Hi James,

Sorry for reply late.

On 2020/4/14 22:53, James Morse wrote:
> Hi Xie,
> 
> On 14/04/2020 13:39, Xie XiuQi wrote:
>> On 2020/4/14 20:16, James Morse wrote:
>>> On 14/04/2020 11:59, Mark Rutland wrote:
>>>> On Fri, Apr 10, 2020 at 09:52:45AM +0800, Xie XiuQi wrote:
>>>>> We should panic even panic_on_oops is not set, when we can't recover
>>>>> from synchronous external abort in kernel context.
>>>
>>> Hmm, fault-from-kernel-context doesn't mean the fault affects the kernel. 
>>> If the kernel is
>>> reading or writing from user-space memory for a syscall, its the user-space 
>>> memory that is
>>> affected. This thread can't make progress, so we kill it.
>>> If its a kernel thread or we were in irq context, we panic().
>>>
>>> I don't think you really want all faults that happen as a result of a 
>>> kernel access to be
>>> fatal!
> 
>> Yes, you're right. I just want to fix a hung up when ras error inject 
>> testing.
>>
>> panic_on_oops is not set in the kernel image for testing. When receiving a 
>> sea in kernel
>> context, the PE trap in do_exit(), and can't return any more.
> 
> trap? gets trapped, (or gets stuck, to prevent confusion with the 
> architectures use of the
> word 'trap'!)
> 
> 
>> I analyze the source code, the call trace might like this:
>>    do_mem_abort
>>      -> arm64_notify_die
>>         -> die                    # kernel context, call die() directly;
>>            -> do_exit             # kernel process context, call 
>> do_exit(SIGSEGV);
>>               -> do_task_dead()   # call do_task_dead(), and hung up this 
>> core;
> 
> Thanks for the trace. This describes a corrected error in your I-cache, that 
> occurred
> while the kernel was executing a kernel thread. These shouldn't be fatal, 
> because it was
> corrected ... but the kernel doesn't know that because it doesn't know how to 
> parse those
> records.
> 
> There are two things wrong here:
> 1. it locks up while trying to kill the thread.
> 2. it tried to kill the thread in the first place!
> 
> For 1, does your l1l2_inject module take any spinlocks or tinker with the 
> pre-empt counter?
> 
> I suspect this is some rarely-tested path in do_task_dead() that sleeps, but 
> can't from
> your l1l2_inject module because the pre-empt counter has been raised.
> 
> CONFIG_DEBUG_ATOMIC_SLEEP may point at the function to blame.
> 
> It may be accessing some thread data that kthreads don't have, taking a 
> second exception
> and blocking on the die_lock. LOCKDEP should catch this one.
> 
> We should fix this one first.
> 

I analyze the l1l2_inject module, there is a kworker thread used to inject 
error.
·····
(PROBLEM SET):
1. Copy the mailing list thread word for word, starting at "Sorry for reply" and ending at "in kernel context.".
2. In the mailing list thread, which configuration option does James say may point at the function to blame?
The records that come next are separate material, unrelated to the mailing list thread.

(Text and item location entries):
·····
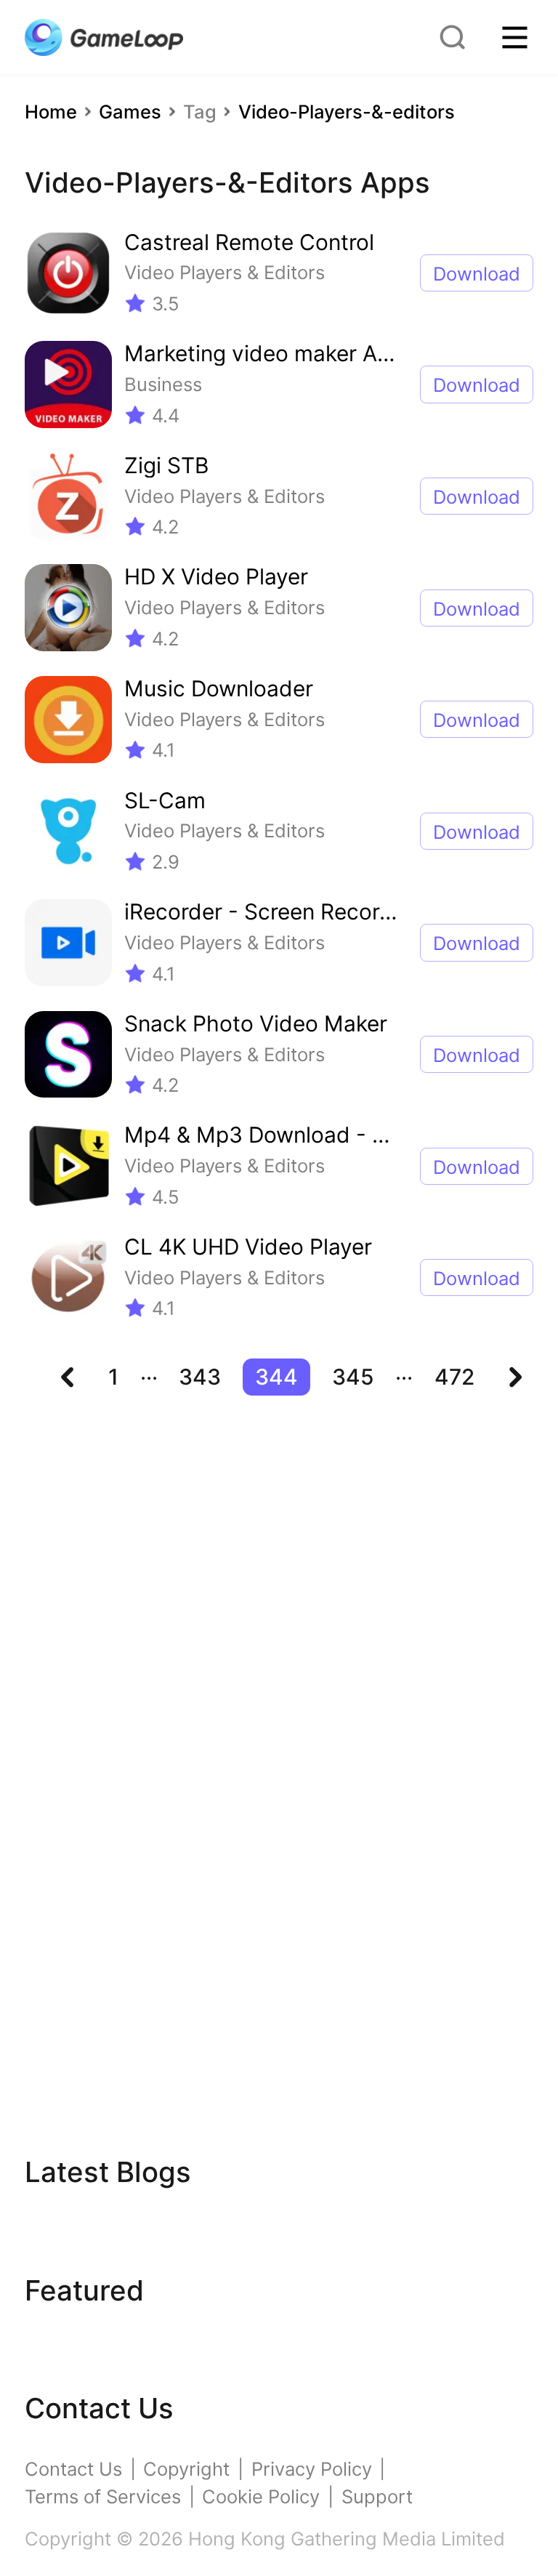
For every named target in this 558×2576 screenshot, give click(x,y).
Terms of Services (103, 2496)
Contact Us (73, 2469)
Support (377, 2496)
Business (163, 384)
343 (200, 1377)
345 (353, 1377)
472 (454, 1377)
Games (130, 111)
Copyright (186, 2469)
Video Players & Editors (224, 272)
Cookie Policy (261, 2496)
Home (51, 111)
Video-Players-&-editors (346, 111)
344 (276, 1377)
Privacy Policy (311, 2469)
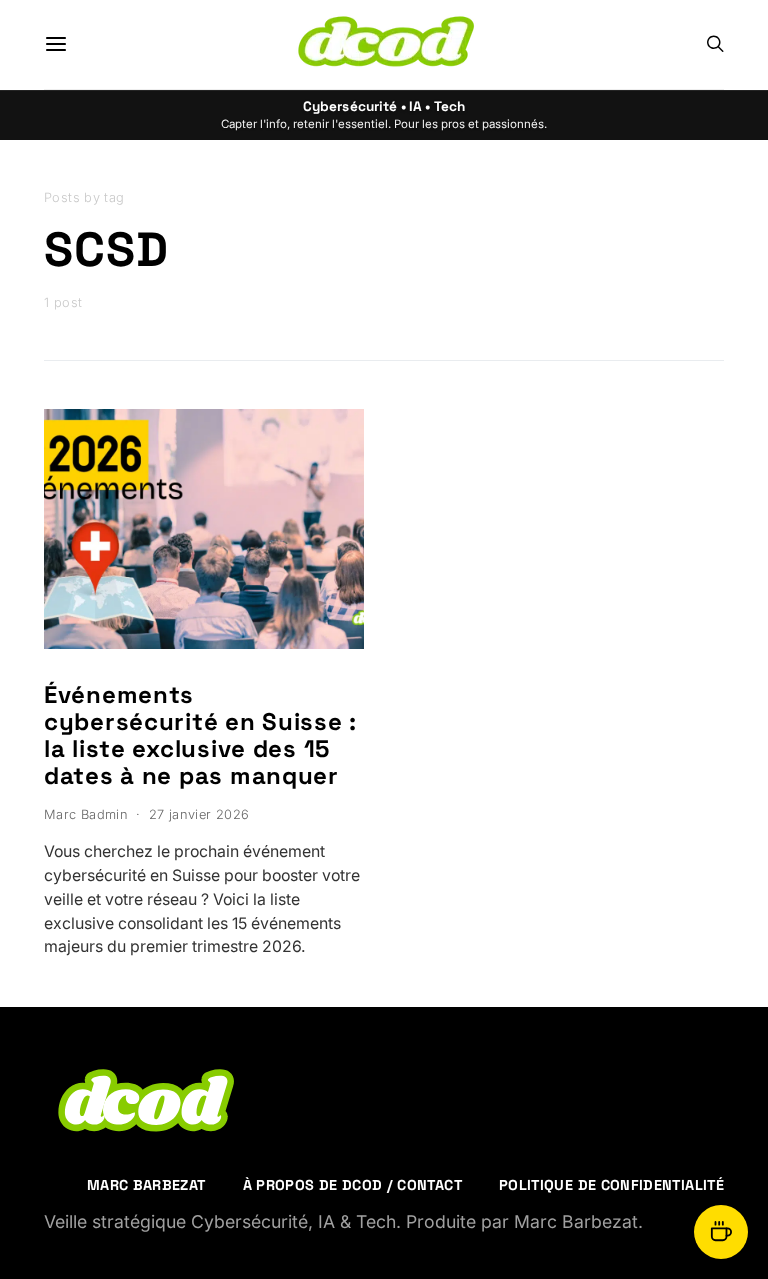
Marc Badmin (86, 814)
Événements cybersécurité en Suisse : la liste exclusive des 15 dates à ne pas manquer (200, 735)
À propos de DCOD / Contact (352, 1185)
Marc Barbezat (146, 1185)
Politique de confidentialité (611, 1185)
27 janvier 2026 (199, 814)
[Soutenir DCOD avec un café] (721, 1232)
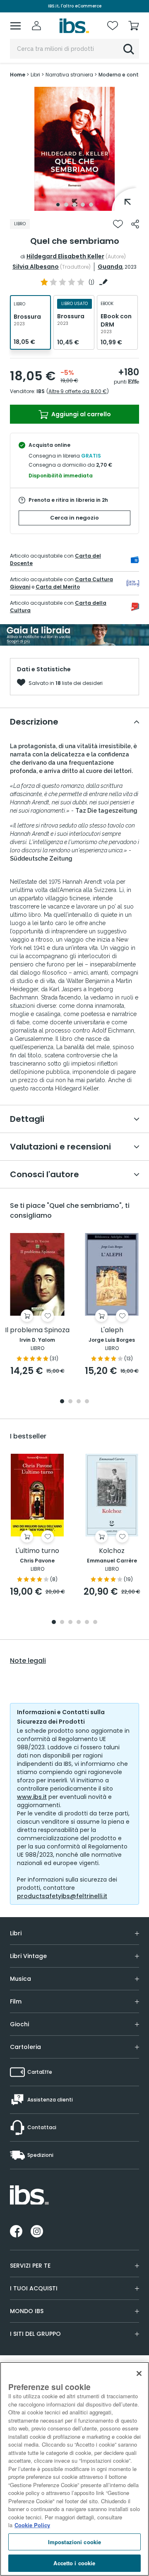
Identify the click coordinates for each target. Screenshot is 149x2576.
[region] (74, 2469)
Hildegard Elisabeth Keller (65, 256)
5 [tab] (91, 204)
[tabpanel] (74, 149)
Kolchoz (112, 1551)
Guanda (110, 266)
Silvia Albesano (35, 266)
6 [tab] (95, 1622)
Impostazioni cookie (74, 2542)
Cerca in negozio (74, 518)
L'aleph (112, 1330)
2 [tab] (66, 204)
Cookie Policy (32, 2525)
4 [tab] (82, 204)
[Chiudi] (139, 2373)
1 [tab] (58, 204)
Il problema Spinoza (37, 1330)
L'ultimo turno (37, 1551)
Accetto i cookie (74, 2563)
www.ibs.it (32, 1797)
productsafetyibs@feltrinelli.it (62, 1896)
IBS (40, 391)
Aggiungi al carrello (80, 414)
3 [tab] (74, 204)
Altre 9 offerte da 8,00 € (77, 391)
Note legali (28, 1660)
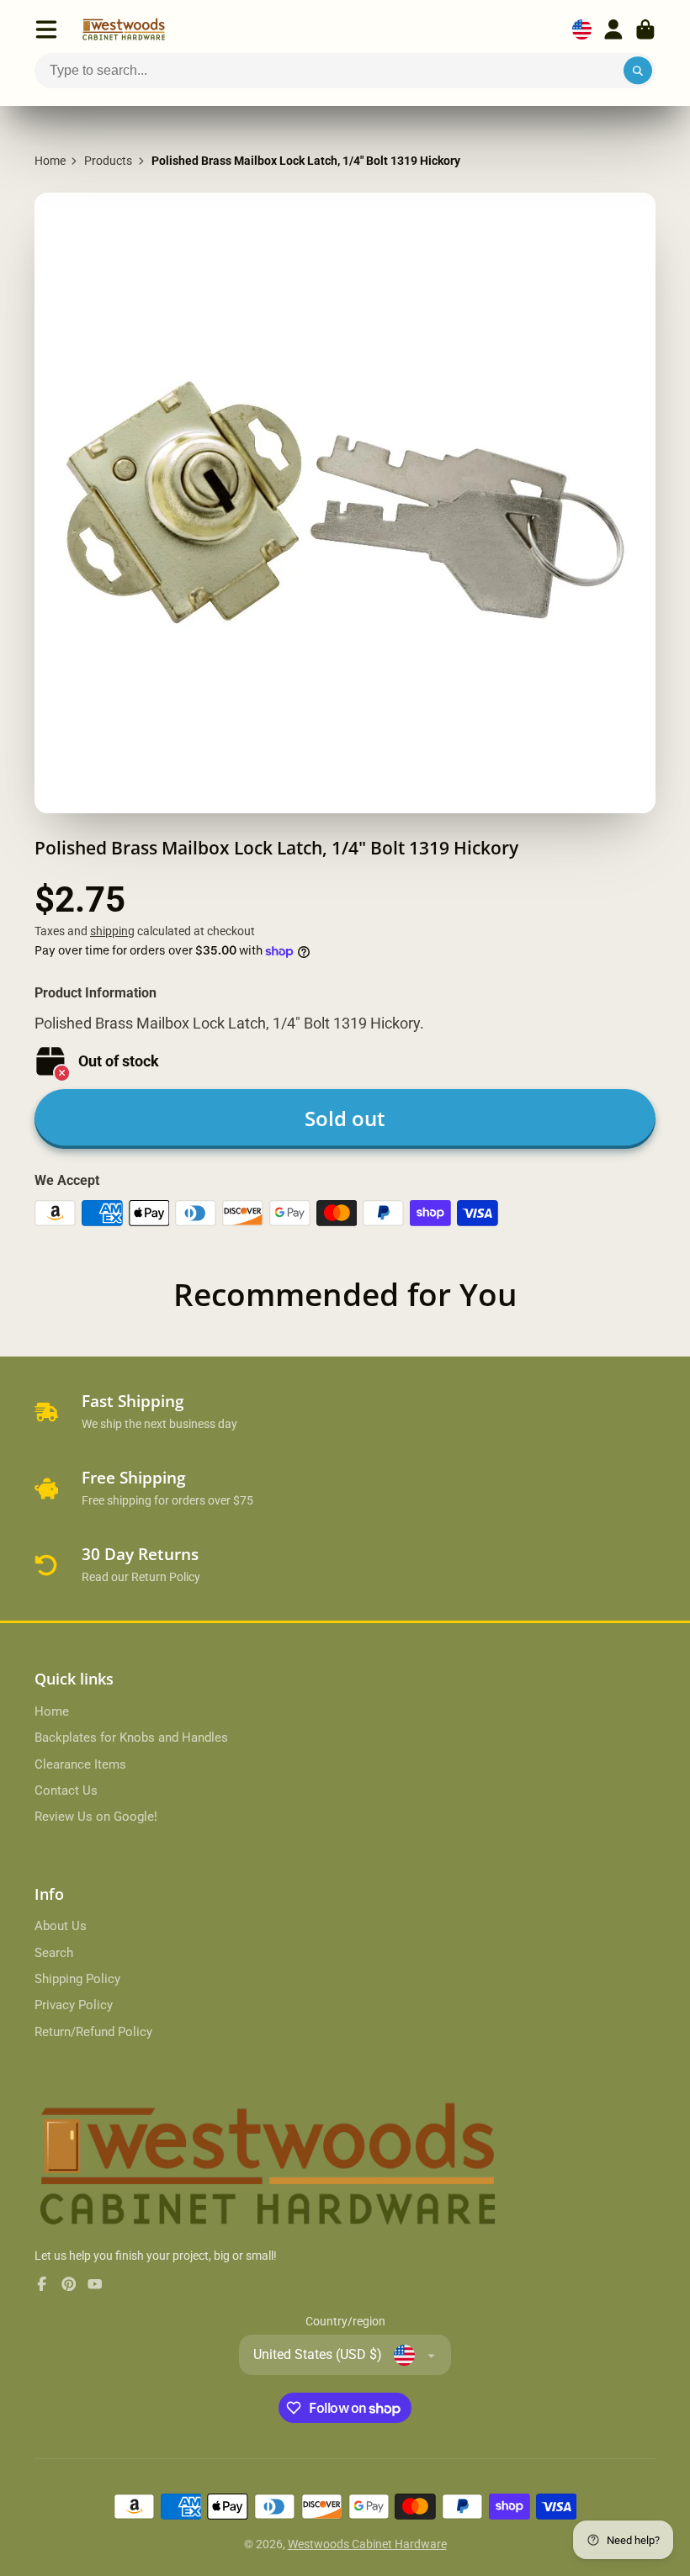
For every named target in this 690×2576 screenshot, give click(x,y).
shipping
·····
(TASK-BY-TASK SOLUTIONS):
1.
Sorry for reply late.

On 2020/4/14 22:53, James Morse wrote:
> Hi Xie,
> 
> On 14/04/2020 13:39, Xie XiuQi wrote:
>> On 2020/4/14 20:16, James Morse wrote:
>>> On 14/04/2020 11:59, Mark Rutland wrote:
>>>> On Fri, Apr 10, 2020 at 09:52:45AM +0800, Xie XiuQi wrote:
>>>>> We should panic even panic_on_oops is not set, when we can't recover
>>>>> from synchronous external abort in kernel context.

2. CONFIG_DEBUG_ATOMIC_SLEEP